The word "toolbar" marks the lines to report; pull each of them from the listing.

'''

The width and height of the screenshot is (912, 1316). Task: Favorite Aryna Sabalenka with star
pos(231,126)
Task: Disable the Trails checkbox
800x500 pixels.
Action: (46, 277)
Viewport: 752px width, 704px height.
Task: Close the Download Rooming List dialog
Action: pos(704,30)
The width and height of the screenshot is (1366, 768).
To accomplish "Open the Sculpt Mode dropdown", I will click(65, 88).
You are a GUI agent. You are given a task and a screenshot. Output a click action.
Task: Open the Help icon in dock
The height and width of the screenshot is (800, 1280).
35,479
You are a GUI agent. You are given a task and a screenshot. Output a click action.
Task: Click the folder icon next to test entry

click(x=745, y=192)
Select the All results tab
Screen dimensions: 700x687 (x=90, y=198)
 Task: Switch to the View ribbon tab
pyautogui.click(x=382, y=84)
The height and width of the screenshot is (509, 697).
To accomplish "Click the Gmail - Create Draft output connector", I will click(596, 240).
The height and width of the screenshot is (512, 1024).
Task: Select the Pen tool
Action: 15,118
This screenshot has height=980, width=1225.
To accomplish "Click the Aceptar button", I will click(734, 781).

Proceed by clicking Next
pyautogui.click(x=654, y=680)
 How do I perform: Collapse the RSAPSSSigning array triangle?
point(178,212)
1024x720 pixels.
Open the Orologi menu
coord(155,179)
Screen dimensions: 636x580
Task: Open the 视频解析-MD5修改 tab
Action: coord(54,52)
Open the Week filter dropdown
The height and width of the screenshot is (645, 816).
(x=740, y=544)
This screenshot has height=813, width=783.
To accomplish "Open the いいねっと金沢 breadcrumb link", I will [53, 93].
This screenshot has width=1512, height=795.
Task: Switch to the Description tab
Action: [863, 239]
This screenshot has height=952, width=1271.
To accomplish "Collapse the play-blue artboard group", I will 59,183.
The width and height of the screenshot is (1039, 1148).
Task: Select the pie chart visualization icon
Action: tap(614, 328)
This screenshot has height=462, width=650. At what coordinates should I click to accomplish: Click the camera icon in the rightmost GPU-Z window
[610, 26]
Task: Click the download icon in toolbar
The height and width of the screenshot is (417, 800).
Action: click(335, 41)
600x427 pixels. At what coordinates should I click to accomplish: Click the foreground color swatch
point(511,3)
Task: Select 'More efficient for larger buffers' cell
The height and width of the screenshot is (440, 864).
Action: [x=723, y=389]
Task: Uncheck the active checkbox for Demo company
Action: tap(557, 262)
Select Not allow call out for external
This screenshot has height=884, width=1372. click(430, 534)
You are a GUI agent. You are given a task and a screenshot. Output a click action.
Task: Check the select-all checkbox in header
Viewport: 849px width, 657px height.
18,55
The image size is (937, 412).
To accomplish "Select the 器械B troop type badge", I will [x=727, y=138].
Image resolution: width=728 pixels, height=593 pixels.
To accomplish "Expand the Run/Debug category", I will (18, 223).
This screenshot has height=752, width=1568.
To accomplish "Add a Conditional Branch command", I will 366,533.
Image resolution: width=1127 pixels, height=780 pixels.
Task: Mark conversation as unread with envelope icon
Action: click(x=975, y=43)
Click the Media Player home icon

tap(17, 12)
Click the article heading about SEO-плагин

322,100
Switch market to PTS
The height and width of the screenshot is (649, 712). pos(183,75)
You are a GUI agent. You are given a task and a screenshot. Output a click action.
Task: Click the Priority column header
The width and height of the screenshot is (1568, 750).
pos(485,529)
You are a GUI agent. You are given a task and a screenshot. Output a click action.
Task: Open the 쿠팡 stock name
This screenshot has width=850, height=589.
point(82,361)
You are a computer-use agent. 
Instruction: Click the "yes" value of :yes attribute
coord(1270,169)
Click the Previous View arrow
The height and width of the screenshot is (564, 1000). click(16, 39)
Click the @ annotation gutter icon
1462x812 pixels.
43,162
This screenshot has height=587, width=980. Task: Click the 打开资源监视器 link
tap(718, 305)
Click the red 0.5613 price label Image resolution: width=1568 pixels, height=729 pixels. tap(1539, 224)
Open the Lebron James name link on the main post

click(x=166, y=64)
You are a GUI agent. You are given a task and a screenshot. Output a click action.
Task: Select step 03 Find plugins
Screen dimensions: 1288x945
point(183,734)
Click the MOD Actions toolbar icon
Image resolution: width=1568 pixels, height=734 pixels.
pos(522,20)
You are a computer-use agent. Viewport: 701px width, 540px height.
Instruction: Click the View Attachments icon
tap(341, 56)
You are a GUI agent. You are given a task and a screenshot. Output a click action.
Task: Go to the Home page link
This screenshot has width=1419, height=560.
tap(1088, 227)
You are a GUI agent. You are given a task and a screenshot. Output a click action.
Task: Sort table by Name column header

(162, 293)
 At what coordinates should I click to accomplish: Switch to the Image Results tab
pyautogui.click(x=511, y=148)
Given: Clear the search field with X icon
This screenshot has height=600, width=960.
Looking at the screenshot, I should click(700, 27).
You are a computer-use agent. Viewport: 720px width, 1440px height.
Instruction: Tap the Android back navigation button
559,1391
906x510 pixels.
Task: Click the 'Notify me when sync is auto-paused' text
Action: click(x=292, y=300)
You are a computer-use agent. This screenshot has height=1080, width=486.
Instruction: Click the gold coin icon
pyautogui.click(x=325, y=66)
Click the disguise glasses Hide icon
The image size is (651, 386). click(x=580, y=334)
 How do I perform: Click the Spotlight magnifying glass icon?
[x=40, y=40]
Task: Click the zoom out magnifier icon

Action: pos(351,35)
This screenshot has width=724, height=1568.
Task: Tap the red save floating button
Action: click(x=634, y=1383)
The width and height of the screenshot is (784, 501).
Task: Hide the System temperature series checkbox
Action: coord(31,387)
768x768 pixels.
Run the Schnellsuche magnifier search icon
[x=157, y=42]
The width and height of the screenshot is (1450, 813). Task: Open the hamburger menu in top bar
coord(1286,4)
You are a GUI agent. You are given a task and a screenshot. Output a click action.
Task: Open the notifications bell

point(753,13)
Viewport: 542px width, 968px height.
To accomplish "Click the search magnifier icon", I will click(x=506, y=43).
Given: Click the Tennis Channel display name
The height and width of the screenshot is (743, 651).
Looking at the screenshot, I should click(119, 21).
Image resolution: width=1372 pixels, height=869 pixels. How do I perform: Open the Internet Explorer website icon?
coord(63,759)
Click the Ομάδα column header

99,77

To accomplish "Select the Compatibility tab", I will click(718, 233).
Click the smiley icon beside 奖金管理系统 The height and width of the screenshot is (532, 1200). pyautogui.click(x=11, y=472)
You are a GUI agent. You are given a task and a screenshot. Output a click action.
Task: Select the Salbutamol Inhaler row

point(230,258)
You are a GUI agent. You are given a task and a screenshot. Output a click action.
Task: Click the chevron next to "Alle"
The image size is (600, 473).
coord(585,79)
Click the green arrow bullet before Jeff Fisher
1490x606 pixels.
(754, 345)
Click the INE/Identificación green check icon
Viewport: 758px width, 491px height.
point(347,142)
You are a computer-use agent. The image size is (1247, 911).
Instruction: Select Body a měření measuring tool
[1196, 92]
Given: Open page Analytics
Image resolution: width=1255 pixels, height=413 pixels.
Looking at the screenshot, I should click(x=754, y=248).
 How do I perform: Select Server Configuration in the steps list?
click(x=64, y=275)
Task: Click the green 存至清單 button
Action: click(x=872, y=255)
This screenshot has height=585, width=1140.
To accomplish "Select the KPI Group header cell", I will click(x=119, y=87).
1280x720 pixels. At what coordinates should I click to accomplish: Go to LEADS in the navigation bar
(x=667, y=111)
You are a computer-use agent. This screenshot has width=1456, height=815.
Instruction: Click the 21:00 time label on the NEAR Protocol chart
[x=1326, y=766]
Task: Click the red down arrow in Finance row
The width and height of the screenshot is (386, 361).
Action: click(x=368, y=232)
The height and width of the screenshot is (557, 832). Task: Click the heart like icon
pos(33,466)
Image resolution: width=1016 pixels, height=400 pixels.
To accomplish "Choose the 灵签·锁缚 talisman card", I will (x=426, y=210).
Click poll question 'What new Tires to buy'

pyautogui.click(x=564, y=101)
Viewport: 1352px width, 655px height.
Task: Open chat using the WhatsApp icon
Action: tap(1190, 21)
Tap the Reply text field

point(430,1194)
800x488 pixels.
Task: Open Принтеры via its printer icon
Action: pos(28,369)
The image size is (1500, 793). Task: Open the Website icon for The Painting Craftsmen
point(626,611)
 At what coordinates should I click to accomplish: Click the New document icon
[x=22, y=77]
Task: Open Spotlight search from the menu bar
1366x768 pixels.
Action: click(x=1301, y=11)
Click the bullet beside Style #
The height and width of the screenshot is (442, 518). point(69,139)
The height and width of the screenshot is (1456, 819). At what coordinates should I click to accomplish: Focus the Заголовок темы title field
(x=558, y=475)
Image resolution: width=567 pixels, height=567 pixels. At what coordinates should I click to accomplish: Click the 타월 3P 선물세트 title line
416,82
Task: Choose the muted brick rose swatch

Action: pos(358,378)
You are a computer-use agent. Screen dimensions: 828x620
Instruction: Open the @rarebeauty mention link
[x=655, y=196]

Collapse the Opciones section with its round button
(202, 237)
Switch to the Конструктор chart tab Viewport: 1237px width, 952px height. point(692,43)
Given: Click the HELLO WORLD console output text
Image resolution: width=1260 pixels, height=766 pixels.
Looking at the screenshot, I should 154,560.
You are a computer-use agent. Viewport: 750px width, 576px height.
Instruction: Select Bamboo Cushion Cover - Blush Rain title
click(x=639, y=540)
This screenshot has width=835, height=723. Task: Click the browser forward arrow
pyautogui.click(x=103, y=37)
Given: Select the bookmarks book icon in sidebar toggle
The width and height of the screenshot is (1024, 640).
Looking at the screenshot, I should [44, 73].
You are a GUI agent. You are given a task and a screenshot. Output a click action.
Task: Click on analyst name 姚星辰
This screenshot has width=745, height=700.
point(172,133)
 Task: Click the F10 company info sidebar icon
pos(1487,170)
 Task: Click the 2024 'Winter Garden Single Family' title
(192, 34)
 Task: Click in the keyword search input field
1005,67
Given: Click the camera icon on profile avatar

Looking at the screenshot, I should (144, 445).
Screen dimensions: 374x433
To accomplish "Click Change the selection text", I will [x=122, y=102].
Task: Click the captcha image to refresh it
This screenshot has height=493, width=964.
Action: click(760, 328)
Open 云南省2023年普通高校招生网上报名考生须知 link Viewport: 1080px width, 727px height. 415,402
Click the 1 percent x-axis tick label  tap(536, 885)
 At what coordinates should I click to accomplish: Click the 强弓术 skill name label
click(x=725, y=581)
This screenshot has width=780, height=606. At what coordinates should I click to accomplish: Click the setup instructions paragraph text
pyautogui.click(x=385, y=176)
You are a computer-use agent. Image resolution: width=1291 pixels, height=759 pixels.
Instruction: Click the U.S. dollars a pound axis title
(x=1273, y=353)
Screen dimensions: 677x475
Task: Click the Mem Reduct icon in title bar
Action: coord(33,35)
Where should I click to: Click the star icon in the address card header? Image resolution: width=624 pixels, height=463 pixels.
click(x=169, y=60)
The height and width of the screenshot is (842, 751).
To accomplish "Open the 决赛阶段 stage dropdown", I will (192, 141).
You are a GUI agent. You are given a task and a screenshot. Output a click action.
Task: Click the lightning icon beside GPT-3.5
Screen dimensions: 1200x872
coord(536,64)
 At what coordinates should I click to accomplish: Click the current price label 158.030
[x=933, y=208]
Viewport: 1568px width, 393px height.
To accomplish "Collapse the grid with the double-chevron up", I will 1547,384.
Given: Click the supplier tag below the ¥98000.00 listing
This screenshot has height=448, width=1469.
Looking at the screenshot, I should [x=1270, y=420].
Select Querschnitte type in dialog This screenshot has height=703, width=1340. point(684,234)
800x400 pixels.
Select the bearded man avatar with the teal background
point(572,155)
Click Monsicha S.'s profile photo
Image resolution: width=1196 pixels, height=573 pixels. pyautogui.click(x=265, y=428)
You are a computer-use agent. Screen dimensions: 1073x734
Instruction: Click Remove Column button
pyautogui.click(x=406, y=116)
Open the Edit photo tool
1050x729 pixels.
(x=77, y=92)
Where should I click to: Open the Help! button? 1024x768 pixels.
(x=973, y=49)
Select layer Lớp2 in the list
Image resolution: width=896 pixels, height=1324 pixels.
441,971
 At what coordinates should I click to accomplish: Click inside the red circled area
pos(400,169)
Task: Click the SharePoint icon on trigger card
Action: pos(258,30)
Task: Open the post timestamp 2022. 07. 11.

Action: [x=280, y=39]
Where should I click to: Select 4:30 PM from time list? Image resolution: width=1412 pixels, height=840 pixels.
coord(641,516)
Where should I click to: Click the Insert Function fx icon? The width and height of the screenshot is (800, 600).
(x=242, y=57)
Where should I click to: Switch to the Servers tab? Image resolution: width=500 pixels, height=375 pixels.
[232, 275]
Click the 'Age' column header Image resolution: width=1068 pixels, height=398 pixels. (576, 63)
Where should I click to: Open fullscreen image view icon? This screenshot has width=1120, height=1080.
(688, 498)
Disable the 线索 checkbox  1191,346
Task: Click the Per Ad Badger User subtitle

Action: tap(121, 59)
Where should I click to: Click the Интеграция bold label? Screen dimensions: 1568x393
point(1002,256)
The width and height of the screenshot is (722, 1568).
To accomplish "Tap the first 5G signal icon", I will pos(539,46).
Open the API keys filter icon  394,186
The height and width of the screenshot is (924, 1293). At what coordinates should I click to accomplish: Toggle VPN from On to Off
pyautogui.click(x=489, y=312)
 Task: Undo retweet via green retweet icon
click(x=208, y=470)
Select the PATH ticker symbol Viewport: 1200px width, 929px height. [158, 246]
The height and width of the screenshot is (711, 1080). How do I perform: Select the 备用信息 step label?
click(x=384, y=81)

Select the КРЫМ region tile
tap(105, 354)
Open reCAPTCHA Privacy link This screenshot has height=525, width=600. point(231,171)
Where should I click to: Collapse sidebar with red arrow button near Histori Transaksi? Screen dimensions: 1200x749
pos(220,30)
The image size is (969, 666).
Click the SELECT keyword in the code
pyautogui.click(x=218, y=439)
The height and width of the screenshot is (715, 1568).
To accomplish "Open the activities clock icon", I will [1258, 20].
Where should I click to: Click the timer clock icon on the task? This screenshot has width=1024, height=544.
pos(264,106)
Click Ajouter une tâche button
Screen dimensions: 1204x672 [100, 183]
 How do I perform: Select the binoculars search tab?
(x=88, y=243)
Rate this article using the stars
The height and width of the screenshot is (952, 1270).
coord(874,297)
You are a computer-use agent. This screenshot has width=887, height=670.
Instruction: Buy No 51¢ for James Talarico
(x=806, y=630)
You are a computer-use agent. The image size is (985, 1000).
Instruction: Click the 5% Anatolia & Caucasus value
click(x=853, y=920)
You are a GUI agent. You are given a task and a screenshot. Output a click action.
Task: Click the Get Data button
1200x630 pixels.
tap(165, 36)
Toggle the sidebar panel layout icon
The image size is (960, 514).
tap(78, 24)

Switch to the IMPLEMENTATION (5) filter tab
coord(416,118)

'''

[Written answer]:
Task: Click the download icon in toolbar
Click the MOD Actions toolbar icon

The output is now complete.